I hated who I was and who I had become. I hated life and what it meant. I hated people in their limited perception. I hated everything because that is how the world had conditioned me to be. At the age of 40 I became single and had to tell the first person I wanted to date about my HIV status. That is when I learned that even in the gay community I am not equal. That is when I learned what true discrimination was because even my own people wanted nothing to do with me. Then in May 2015 I stood at the foot of my father’s bed and watched him take his last earthly breath. Shortly after a ton of responsibility came crashing in on me and I relapsed into the occasional use of meth. However, seven months later my 18-year-old brother died in a tragic car accident sending me into a bottomless ocean of meth. I didn’t really care because I was happy I didn’t feel the pain life had in store for me and those around me.
Today, I am sober and happiness is there but there are days that it isn’t. I have amazing friends (all straight minus a very few) but even they do not know this entire life I’ve had because to relieve the pain is the ultimate torture on my own fragile existence. To know thyself can be the most difficult hurdle in this short life. As a nontraditional student I have learned that throughout my time here I have stolen from mental disorders a form of coping I call dissociative coping. I have taken something that troubles others and turned it into something that helps me cope for my own sanity. I have learned how to construct mental masks for the world to see however, that seven-year-old boy still exists somewhere inside that just wants to be herself. To be heard and loved for who I am. If she can help even one person in this lifetime, then I will do it even if it cost me my own life.

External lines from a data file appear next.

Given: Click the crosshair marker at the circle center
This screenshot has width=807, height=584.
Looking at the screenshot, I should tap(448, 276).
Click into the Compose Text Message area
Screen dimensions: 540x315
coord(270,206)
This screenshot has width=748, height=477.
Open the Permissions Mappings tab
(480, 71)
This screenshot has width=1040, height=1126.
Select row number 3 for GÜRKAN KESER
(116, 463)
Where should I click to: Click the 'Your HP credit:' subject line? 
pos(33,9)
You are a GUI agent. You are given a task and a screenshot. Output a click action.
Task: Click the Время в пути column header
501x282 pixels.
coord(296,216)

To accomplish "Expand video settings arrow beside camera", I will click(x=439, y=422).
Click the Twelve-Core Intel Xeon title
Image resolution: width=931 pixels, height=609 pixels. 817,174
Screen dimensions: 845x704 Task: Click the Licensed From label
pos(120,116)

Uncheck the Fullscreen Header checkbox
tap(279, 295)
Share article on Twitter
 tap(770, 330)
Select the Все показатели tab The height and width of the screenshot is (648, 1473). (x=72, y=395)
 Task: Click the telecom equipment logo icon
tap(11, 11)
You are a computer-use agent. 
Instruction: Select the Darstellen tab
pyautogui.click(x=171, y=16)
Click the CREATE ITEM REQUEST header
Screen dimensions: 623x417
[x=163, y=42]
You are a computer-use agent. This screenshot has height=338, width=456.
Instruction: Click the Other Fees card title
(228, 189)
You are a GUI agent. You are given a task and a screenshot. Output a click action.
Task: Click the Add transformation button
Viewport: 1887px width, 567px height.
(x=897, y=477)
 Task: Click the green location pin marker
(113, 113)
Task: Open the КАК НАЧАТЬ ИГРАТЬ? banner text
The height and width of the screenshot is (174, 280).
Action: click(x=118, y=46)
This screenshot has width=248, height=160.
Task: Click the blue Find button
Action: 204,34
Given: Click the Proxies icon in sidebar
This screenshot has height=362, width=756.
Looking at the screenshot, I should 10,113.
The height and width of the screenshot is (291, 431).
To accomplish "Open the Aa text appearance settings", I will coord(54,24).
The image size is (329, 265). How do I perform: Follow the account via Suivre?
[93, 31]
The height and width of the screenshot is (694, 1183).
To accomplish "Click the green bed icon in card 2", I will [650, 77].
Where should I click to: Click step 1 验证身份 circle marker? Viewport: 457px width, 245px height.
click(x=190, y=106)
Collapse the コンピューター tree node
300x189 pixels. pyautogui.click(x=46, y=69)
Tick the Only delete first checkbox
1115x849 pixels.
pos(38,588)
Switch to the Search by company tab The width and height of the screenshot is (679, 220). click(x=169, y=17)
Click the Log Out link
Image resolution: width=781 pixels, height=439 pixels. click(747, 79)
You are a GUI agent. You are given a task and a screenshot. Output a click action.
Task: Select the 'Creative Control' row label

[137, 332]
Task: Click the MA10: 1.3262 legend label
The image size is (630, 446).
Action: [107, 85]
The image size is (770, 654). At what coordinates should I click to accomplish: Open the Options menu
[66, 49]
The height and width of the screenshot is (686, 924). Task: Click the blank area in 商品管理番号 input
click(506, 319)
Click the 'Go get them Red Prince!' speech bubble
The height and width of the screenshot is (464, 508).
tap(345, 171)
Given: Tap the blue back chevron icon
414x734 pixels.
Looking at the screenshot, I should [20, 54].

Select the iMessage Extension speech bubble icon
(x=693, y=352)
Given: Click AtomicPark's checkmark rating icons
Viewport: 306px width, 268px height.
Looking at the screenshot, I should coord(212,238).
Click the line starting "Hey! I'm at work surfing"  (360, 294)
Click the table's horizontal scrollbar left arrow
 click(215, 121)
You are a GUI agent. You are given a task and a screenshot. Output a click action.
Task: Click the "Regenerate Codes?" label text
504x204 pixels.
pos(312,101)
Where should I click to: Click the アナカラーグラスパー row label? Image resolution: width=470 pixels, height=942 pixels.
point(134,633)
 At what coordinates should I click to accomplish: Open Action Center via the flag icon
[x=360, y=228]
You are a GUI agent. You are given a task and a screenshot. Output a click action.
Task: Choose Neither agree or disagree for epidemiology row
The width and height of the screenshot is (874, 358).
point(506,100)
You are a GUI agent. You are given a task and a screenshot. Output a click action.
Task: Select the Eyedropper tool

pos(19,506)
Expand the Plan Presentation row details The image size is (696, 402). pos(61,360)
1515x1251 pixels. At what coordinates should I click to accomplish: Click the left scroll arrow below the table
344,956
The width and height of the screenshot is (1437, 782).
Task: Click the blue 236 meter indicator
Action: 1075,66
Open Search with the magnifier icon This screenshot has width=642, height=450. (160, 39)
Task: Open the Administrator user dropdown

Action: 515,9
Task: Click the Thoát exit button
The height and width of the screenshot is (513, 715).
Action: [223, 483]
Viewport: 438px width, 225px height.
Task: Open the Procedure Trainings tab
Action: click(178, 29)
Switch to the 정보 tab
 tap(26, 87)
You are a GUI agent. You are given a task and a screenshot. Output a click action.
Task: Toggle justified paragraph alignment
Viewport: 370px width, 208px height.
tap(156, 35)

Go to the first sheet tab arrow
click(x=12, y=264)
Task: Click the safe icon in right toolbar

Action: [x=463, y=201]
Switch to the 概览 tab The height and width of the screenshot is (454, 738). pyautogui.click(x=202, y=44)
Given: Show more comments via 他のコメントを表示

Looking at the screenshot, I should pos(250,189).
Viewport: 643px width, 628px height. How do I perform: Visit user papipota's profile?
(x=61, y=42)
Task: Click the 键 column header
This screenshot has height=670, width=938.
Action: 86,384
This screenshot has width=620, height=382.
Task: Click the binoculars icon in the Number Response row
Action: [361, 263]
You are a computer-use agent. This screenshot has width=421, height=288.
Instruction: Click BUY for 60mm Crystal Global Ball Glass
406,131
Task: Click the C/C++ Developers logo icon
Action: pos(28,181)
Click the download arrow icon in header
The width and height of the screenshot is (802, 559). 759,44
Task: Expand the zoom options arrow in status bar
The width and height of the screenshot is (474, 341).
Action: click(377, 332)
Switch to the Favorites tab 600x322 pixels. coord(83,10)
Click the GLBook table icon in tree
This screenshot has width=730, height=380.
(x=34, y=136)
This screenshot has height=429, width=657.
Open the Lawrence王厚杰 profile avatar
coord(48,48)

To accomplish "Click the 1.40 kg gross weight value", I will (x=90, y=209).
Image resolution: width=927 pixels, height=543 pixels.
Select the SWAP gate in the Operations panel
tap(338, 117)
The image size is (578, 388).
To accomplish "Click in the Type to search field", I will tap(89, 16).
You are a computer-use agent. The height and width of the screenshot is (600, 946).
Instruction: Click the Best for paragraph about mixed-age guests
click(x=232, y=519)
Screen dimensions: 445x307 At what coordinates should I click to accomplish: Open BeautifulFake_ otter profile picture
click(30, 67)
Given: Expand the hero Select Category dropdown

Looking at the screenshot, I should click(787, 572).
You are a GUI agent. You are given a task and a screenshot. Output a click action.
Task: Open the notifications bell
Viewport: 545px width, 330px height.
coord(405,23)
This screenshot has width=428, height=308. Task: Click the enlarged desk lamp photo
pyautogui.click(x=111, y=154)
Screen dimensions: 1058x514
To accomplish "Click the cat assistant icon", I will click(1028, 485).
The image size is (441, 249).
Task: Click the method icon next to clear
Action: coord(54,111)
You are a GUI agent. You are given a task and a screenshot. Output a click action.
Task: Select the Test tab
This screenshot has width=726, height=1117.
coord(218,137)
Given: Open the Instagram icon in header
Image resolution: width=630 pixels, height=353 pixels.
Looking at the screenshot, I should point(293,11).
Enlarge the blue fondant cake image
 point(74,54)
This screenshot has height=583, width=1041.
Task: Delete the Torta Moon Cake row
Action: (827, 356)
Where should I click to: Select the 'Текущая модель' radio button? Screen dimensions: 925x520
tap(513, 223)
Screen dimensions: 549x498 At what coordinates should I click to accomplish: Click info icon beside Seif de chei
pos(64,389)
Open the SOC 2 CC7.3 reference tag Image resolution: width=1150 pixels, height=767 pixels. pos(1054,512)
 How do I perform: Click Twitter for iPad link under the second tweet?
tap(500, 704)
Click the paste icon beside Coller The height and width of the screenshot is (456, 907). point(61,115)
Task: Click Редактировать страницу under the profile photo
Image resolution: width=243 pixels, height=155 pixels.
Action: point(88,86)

So for today, I can honestly say that I love myself with all the various masks and scars that adorn my body both mentally and spiritually. I can say that I’ve learned to love myself so well that I no longer seek the love of another because it will forever fall short of how I have learned to love myself. There are still those days that one just wants to hear someone breathing in the night next to them. Or to feel the embrace of love and acceptance from another. However, fear and experience drive me away from such things. The world is already cruel in its randomness that the cruelty of others within the heterosexual community and homosexual community equally can trump the strongest of people. Learning to accept others for who and what they are seems to be something that the human condition has destroyed. Only through loving yourself and loving all those around you as you love yourself will we ever consider each other equal.